Los proyectos también solían ser más rígidos. Las actualizaciones podían requerir intervenciones complejas, las integraciones eran costosas y numerosas personalizaciones terminaban dificultando la evolución del sistema. Incluso cuando el ERP contenía información valiosa, acceder a ella y convertirla en una decisión rápida no siempre era sencillo.
El ERP actual responde a una lógica diferente. Se integra con el resto del ecosistema digital, trabaja con datos actualizados, incorpora automatización y puede ofrecer recomendaciones antes de que aparezca un problema. Además, los modelos cloud facilitan actualizaciones continuas, acceso desde distintos dispositivos y una mayor capacidad para crecer sin tener que sustituir toda la infraestructura.
La diferencia fundamental podría resumirse así: el ERP de hace diez años ayudaba a registrar y controlar el negocio; el ERP moderno ayuda también a interpretarlo, coordinarlo y mejorarlo. Puedes profundizar en esta evolución en nuestro artículo sobre ERP moderno.

Tendencias tecnológicas en ERP
Las actuales tendencias ERP convergen en un mismo objetivo: conseguir una gestión más conectada, flexible e inteligente. Estas son las siete innovaciones que están marcando el 2026.
1.- ERP cloud y conectividad en tiempo real.
El cloud ya no es solo una alternativa de alojamiento. Se está convirtiendo en el modelo que permite que el ERP evolucione de forma continua, se conecte con otras aplicaciones y proporcione acceso seguro a la información desde diferentes ubicaciones.
Esta transformación también explica la convergencia entre las tendencias de gestión empresarial, CRM y ERP en la nube. Ventas, finanzas, operaciones, atención al cliente, comercio electrónico y producción dejan de funcionar como compartimentos aislados.
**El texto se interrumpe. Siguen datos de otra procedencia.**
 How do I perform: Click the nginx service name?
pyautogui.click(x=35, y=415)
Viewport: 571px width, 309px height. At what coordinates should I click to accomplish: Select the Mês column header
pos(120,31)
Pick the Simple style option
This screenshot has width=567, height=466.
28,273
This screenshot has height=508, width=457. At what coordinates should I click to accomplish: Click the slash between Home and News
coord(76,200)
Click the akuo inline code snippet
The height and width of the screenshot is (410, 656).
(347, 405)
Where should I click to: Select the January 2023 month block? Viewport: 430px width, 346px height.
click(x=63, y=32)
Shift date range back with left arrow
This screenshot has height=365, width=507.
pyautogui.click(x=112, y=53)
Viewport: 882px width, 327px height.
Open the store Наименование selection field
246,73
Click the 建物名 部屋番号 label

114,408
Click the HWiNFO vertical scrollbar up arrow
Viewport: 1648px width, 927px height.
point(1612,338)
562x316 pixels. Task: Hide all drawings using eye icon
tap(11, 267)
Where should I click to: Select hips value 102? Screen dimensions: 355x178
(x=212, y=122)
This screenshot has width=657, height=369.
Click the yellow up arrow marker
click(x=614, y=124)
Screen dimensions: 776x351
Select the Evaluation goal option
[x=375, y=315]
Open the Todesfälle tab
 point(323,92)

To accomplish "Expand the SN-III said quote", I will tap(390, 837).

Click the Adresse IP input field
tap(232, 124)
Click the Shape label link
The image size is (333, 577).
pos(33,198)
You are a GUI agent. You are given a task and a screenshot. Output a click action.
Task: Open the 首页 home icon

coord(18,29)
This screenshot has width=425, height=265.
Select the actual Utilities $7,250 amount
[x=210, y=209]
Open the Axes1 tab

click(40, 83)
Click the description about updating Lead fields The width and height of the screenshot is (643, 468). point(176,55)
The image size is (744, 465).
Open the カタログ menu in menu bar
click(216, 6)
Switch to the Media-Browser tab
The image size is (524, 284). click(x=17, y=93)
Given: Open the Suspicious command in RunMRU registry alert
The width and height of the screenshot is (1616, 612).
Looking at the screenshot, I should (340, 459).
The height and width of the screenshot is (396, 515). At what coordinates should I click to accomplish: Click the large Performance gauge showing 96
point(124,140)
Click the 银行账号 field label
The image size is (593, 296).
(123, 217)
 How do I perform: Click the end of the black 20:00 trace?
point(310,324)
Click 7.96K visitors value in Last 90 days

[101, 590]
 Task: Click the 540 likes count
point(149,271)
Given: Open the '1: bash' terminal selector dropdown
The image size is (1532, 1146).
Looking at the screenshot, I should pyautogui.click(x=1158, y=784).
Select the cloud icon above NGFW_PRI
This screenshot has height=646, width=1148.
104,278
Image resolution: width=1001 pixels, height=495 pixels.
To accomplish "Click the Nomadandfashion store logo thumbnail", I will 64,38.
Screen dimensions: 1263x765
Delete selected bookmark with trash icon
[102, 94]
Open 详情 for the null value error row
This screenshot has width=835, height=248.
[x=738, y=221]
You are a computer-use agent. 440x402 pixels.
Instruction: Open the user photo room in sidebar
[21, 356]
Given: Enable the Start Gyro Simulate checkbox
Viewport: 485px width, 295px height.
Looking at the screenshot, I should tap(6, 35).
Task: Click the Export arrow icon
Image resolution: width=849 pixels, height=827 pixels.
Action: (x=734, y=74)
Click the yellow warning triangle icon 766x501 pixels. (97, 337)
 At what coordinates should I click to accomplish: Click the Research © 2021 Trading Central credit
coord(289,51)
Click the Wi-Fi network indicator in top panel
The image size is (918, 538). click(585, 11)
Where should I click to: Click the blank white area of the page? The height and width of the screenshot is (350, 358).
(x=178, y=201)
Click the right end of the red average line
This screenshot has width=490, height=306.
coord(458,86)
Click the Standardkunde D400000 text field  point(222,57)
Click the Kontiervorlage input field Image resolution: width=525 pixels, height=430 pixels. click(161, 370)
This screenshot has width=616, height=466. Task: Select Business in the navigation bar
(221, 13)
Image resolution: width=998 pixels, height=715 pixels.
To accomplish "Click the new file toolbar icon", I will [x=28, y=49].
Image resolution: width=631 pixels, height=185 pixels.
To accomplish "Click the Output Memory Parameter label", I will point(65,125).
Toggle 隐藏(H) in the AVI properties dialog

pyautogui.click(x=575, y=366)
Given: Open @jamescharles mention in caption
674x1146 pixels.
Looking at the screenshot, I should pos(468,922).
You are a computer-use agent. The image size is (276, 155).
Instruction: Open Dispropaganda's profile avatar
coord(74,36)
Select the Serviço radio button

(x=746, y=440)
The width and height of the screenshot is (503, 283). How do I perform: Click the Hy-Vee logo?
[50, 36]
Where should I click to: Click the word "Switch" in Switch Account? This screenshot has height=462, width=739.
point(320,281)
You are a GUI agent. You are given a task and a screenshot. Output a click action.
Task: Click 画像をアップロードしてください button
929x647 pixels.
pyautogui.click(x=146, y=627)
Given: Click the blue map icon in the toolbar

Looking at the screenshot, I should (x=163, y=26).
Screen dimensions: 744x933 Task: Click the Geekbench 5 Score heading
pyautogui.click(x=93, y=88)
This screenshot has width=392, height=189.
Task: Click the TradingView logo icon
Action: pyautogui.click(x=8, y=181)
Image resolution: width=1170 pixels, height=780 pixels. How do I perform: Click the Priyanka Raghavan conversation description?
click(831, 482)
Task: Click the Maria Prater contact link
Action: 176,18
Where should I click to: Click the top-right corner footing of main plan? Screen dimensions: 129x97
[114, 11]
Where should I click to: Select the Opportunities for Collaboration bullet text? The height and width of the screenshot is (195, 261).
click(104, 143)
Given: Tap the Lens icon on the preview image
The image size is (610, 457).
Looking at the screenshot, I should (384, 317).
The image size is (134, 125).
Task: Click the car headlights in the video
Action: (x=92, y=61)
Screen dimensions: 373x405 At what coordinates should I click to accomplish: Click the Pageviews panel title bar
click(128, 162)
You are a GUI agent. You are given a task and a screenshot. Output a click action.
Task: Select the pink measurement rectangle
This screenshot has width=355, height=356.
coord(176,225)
Cuando comparten datos y reglas de negocio, la empresa obtiene una visión mucho más coherente de cada cliente, cada pedido o cada proyecto, y esta nueva visión es un aspecto clave de las tendencias ERP actuales.
La conectividad en tiempo real cobra especial importancia en entornos industriales y logísticos. Los datos procedentes de máquinas, sensores IoT, almacenes o plataformas comerciales pueden alimentar el ERP para actualizar consumos, existencias, costes y previsiones. Esto permite reaccionar de forma preventiva ante una parada, un retraso o una variación de la demanda.
No significa que todos los datos deban almacenarse dentro del ERP. Su papel es actuar como núcleo de gestión, integrándose mediante APIs, plataformas de datos y soluciones especializadas. En sectores como la moda esta conexión es especialmente relevante por la velocidad de las colecciones y la complejidad de la cadena de suministro. En este contenido repasamos otras innovaciones tecnológicas en la industria textil.
2.- Máxima modularidad
La empresa ya no quiere esperar años para obtener valor de un proyecto tecnológico. Una de las grandes tendencias ERP de 2026 es la implantación progresiva mediante componentes, extensiones y servicios que pueden incorporarse según las prioridades del negocio.
Un ERP modular permite empezar por las áreas que necesitan una mejora inmediata, por ejemplo: finanzas, compras o almacén, y ampliar posteriormente el alcance. También facilita la conexión con aplicaciones de planificación, fabricación, recursos humanos, comercio electrónico o analítica sin tener que construir un sistema completamente a medida.
La modularidad no implica reunir aplicaciones inconexas. Para que funcione, debe existir una arquitectura común, un modelo de datos coherente y una estrategia clara de integración. El objetivo es mantener un núcleo estable y actualizable, añadiendo especialización allí donde genera una ventaja real.
Esta idea cambia también el criterio de selección de las nuevas tendencias ERP. Al analizar los ERP más utilizados, no conviene valorar solo la lista de funciones disponibles hoy, sino la capacidad del sistema para integrarse, actualizarse y acompañar el crecimiento futuro.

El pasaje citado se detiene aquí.